Figure 7. hermes alters lipid metabolism and mTor signaling.

(A) Salivary glands dissected from control animals (w; hrm^Δ1/+; +), n=13, (left) and hrm mutant animals (w; hrm^Δ1/Df(2R)BSC696; +), n=13, (right) 13.5h after puparium formation and stained with Nile Red (red) and Hoechst (blue). Scale bars represent 20μm. (B) Quantification of data from (A). Data are represented as mean ± SEM. Statistical significance was determined using a Student’s t test. (C) Western blot analyses of phospho-S6K and actin 13.5 h after puparium formation in salivary gland extracts from control (w; hrm^Δ1/+; +), n=8, and hrm mutant animals (w; hrm^Δ1/Df(2R)BSC696; +), n=8. (D) Quantification of data from (C).

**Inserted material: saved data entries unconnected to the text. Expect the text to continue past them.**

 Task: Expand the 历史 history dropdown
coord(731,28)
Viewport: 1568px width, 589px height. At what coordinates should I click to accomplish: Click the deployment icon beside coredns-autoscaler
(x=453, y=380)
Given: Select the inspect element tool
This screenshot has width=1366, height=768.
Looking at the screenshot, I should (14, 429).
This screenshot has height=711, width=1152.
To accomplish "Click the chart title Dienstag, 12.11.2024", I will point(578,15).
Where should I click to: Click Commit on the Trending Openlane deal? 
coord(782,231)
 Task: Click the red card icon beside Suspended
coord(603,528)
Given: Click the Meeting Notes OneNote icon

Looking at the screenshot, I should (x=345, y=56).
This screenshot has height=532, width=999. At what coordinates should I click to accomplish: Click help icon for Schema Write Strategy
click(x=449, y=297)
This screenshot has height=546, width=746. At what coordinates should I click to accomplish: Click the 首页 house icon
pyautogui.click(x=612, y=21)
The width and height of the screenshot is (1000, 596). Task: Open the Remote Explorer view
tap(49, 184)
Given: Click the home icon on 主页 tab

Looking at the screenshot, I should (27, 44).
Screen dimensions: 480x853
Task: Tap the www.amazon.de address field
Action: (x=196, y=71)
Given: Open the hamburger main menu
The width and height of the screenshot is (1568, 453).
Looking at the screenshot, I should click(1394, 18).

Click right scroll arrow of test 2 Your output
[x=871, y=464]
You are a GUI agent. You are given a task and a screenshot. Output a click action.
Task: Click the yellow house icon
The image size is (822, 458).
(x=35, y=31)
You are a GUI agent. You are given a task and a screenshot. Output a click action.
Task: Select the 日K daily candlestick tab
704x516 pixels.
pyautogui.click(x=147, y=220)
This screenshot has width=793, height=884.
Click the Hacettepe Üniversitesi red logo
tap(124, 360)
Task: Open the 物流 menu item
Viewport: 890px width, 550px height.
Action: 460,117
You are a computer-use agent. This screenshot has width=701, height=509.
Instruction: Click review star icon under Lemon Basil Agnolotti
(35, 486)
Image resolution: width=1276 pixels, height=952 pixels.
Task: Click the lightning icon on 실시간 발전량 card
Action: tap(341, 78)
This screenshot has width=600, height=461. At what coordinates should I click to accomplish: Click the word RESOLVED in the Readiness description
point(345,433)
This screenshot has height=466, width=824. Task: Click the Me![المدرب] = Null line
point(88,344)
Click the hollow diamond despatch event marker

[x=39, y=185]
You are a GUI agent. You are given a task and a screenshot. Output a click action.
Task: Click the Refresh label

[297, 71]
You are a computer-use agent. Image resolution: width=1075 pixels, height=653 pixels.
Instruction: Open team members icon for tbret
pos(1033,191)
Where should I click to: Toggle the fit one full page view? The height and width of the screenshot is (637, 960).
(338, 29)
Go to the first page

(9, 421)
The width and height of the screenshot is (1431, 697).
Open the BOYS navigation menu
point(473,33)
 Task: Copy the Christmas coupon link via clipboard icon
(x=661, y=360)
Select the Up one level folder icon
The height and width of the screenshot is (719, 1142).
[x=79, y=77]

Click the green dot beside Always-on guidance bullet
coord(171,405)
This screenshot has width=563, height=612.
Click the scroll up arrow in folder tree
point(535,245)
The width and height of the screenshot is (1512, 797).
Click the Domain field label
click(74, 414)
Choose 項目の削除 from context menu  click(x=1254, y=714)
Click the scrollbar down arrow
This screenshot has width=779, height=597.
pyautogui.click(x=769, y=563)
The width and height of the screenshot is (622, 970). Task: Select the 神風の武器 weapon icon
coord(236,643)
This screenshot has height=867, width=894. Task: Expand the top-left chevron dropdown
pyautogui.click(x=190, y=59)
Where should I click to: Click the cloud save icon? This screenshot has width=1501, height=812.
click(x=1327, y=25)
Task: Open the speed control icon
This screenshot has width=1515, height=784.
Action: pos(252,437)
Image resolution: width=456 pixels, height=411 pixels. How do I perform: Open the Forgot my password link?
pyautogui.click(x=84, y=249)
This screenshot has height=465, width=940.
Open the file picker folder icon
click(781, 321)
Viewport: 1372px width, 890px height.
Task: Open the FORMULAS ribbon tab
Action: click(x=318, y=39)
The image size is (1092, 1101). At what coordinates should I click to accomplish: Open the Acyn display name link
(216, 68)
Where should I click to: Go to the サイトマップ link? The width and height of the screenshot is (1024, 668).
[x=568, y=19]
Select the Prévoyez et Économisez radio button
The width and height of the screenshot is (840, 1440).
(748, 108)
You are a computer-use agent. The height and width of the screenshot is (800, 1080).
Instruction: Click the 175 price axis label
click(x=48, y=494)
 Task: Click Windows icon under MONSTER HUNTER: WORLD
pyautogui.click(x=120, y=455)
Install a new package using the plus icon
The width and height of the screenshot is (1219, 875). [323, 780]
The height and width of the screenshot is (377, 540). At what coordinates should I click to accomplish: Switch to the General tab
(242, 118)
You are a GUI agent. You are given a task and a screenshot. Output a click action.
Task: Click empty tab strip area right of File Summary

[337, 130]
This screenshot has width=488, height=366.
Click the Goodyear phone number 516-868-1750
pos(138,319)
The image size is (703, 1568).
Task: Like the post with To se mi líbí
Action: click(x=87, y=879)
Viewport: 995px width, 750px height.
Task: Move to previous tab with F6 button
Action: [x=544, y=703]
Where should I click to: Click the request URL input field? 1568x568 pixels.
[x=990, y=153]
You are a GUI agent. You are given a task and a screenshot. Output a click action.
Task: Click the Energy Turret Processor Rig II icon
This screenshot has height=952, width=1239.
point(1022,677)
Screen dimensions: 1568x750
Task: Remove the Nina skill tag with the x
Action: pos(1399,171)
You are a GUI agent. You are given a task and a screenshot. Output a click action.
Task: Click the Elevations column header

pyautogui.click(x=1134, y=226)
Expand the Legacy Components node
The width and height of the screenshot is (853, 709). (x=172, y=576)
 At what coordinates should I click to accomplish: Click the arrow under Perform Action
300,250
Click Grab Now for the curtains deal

All samples are normalized to actin and plotted relative to control sample. Data are represented as mean ± SEM. (E) Samples from control hrm mutant animals (w; hrm^Δ1/hrm^Δ1, UAS-GFP; sg-GAL4/+), n=11 (left) and hrm mutants specifically expressing tor^TED in the salivary glands (w; hrm^Δ1, UAStor^TED/hrm^Δ1, UAS-GFP; sg-GAL4/+), n=20 (right), analyzed by histology for the presence of salivary gland material (red dotted circle) 24h after puparium formation. (F) Quantification of data from (E).